A NUMBER of my correspondents over the last few weeks have demanded to know why the Government did not lay before the voters detailed proposals to address the growing problems with social care.

Those proposals are overdue, they were promised earlier this year. My hunch is that the paralysis caused by the Brexit impasse and stalemate in Parliament took its toll on a number of aspects of policy which in ordinary circumstances would have secured greater attention and urgency.

Even had the proposals been ready, it would have been foolish indeed to have sprung them on us during an election.

As the polling guru Lynton Crosby says “you can’t fatten the pig on market day”. Measures to address the problems with social care are bound to be controversial and the level of analysis and rational discussion appropriate to them does not lend itself to electioneering.

Theresa May tried exactly that in the 2017 election with her own proposals for social care, and to her great cost.

I was no fan of those proposals, but it was equally clear to me that many of those who were dismayed by them, had little understanding of what they actually were.

Like so many things, in the end the issue of social care comes down to two questions: How much, and who pays?
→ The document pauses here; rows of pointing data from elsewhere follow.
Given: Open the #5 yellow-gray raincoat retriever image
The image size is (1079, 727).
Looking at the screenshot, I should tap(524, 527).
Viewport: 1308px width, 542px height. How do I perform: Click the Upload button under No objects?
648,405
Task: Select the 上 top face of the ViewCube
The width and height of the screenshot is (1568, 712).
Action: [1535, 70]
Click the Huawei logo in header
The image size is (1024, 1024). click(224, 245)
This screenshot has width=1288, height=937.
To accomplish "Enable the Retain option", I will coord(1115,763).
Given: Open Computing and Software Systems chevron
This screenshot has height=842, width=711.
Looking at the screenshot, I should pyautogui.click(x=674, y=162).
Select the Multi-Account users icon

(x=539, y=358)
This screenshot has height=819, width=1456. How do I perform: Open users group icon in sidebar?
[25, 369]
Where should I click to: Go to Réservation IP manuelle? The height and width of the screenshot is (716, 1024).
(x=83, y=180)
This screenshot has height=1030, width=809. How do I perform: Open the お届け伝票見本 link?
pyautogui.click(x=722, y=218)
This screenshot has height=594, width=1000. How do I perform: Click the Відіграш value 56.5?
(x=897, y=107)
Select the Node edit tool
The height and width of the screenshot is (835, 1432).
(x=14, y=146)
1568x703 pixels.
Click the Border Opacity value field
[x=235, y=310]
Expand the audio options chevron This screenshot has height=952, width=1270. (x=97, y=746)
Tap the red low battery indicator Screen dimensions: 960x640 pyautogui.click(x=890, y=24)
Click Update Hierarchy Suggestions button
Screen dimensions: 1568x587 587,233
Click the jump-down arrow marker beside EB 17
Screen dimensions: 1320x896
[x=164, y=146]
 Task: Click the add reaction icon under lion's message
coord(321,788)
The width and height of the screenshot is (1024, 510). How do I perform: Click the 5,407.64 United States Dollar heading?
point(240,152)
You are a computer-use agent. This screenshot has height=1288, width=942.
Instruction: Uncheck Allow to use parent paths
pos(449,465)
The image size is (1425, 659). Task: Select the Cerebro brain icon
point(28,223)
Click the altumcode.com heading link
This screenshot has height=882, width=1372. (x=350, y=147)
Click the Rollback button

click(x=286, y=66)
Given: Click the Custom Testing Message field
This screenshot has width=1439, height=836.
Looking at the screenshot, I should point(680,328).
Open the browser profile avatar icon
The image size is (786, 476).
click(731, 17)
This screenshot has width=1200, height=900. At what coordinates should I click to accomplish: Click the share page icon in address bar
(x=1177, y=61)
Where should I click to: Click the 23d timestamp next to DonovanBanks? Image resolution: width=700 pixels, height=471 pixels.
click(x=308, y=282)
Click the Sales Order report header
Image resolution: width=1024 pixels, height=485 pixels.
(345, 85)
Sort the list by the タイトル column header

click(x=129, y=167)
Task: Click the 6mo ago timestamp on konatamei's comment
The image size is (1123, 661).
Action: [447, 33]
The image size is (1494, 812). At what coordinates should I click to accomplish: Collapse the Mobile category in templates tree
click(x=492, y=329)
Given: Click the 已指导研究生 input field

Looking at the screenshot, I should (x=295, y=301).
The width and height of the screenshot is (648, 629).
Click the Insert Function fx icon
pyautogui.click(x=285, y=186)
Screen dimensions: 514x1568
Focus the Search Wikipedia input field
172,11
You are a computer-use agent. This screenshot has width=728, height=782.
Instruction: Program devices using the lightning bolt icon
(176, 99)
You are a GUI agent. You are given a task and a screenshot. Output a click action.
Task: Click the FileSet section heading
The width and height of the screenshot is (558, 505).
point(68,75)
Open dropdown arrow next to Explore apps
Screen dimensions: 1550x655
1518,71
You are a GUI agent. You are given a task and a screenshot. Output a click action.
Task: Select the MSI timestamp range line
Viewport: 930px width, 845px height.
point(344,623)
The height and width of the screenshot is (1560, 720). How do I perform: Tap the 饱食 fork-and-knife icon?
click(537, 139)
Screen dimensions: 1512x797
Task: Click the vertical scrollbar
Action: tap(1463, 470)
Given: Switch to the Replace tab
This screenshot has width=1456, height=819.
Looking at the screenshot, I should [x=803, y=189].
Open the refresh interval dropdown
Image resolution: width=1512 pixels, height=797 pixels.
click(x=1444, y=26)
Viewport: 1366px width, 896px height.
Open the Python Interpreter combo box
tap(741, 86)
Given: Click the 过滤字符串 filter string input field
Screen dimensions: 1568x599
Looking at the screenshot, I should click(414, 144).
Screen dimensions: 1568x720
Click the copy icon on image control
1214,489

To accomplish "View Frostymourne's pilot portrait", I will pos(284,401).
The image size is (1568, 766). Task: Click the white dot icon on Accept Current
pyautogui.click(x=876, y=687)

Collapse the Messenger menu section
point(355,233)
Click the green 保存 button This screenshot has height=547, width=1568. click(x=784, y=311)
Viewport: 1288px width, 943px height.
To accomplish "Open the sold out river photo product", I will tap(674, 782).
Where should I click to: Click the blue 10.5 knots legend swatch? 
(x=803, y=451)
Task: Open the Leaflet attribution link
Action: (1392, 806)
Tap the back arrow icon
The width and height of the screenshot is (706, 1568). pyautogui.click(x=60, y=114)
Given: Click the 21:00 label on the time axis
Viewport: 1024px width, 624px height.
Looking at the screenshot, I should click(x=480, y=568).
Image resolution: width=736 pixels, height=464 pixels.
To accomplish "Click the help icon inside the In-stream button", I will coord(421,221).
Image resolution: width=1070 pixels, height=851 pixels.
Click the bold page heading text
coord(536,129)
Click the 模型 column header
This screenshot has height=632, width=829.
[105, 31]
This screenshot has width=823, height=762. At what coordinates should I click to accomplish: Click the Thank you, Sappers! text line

When we are ill, we expect the NHS to treat us and for the taxpayer to settle the entire bill, (costing some £134 billion over the next year).

When we are ill and infirm to the extent that we need help in everyday life however, we are expected to pay for it ourselves if we can afford to.

Do we want to ‘nationalise’ another aspect of our life by having taxpayers take responsibility by footing the bill for social care in entirety (with obvious consequences for taxation)?

Certainly, we cannot go on as we are now, spending too little on it and with the services available stretched beyond their limits.

My personal opinion is that the system ought to retain a balance between individuals and the state.

I was always taught to save for a ‘rainy day’. If you require social care, isn’t that a rainy day?

Over the years we have had a series of enquiries into the policy and Parliament broadly accepted the results of the commission led by the economist Andrew Dilnot in 2011.

We legislated to implement Dilnot’s plan from 2021 onwards (giving more time for the public finances to recover because Dilnot’s proposals were expensive).

Basically the Dilnot deal was this: social care would remain means-tested with the expectation that, if you could afford it, you would be liable for the first £80,000 of your care costs, and thereafter the taxpayer would meet the bills.

The advantage of this design is that would create an insurance market for those who want to protect themselves from that first £80,000 liability.

Currently no market exists because the liability for insurers is unlimited, but by creating a cap to liability at £80,000 you give insurers an aiming point for which they can design financial products.

I never understood why Theresa May re-opened the issue in the 2017 election. We had the Dilnot plan and we should have stuck to it.